The older I get the more of an appreciation I have for science. Perhaps this is the natural balancing process that occurs over time in my Myers Briggs profile – more T to my natural F, more S to my natural N. It also owes to the impatience I have with the tendency I’ve noticed to throw the baby out with the bathwater when it comes to social change. Two examples I’d like to lift up are thinking about and reactions to consensus and hierarchy. As I become more influenced by research into living systems, I realize that these concepts are often given a bad name because of our tendency to take (or make) things very personally.

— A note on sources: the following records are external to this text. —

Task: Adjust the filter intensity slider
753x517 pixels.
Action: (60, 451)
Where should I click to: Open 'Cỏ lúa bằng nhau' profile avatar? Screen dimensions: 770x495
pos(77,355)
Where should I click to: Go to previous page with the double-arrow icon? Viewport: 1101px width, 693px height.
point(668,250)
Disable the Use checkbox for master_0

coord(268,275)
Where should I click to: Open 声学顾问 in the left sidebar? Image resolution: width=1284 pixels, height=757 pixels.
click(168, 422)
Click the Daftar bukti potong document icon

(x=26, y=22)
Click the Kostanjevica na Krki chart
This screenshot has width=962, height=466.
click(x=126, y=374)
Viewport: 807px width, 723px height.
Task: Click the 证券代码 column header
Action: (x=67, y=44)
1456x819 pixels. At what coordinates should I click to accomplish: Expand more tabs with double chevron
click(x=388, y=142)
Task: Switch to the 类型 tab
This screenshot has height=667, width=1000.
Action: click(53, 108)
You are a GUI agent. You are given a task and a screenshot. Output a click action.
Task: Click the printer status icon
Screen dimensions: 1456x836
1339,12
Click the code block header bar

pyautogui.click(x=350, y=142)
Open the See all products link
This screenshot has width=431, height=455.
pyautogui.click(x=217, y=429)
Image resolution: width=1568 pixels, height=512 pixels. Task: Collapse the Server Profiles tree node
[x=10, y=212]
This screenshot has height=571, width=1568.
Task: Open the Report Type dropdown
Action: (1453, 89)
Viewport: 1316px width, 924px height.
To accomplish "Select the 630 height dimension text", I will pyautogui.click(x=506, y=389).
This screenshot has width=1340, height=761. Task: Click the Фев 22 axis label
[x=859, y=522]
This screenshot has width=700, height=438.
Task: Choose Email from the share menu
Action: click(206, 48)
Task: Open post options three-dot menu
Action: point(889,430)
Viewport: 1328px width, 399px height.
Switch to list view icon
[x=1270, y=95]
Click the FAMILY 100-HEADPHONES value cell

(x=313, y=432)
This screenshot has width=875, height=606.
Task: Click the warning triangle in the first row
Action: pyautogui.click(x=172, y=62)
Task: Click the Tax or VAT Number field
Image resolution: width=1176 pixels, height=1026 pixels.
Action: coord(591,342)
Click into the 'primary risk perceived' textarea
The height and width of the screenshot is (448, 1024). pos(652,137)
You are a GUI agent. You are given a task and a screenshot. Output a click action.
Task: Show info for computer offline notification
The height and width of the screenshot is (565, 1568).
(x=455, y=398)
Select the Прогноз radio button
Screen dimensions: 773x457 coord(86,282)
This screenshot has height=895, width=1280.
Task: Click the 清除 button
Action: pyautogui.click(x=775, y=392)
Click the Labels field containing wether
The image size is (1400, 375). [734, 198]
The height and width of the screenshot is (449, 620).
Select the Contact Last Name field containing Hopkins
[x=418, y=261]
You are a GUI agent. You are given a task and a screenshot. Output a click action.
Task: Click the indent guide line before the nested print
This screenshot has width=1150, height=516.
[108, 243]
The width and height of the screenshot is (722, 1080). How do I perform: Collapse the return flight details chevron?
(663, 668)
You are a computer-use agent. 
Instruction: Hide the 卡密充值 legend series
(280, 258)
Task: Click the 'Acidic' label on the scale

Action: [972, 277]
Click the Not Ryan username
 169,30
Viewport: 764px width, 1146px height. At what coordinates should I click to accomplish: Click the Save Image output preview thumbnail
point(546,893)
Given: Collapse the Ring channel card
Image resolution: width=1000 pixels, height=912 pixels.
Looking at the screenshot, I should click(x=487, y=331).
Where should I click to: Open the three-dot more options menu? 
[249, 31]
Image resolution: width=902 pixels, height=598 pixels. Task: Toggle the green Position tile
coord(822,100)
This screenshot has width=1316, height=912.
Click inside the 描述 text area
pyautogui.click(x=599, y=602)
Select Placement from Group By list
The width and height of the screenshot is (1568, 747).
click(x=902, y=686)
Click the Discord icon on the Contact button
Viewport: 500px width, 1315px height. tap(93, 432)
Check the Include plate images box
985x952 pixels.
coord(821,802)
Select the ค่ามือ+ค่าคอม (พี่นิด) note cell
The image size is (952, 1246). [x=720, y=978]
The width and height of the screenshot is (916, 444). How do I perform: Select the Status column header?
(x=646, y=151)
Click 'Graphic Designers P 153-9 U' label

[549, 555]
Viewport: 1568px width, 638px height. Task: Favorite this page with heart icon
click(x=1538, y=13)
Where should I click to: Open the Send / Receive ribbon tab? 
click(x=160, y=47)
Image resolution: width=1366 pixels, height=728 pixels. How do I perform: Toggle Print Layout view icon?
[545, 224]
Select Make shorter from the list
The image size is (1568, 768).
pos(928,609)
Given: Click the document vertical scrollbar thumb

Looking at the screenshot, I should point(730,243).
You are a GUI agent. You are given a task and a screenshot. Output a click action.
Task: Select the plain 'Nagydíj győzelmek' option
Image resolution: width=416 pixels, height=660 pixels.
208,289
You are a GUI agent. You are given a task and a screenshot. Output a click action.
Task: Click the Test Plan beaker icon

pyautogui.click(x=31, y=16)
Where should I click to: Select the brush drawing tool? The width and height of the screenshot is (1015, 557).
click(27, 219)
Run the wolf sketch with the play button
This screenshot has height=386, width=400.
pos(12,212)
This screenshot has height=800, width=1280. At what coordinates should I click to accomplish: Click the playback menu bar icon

Consensus. In the trainings we do, participants often have negative reactions to the notion of consensus, saying that it is messy, time-consuming, and gives collaboration a bad name. Indeed, it can, and we do coach people not to take consensus-building lightly. Something that I’ve observed in many consensus-building processes is that facilitators often ask, “Is there anyone who can’t live with this?” Or, “Is there anyone who has an issue with this?” From my evolving evolutionary perspective, this way of framing consensus can make the decision about individuals, as opposed to the larger goals for which the collective is striving. In their book We the People: Consenting to a Deeper Democracy, which is grounded in scientific understanding of complex living systems, John Buck and Sharon Villines emphasize the shift that occurs when we frame consensus in a more objective and collective way. When members of a sociocratically governed entity consent to something, they are first asked if there are any “argued and paramount objections” to a given course of action. Here, “argued” does not mean a vociferous expression of feeling, but a well-reasoned expression of truth. The idea is that concerns should be raised in ways that are understood by all and possible to address. A “paramount” objection is something that would push a system beyond its limits so as not to be able to function at an optimal level toward some shared end. In other words, one is asked to think about one’s role and others’, in the larger picture of systemic functioning and collective goal attainment as a way of considering whether to support a decision or not. It is the experience of many using this technique of governance that overall angst and drama is significantly reduced and that consensus can be used as a way of deciding how to decide in much more efficient and effective ways.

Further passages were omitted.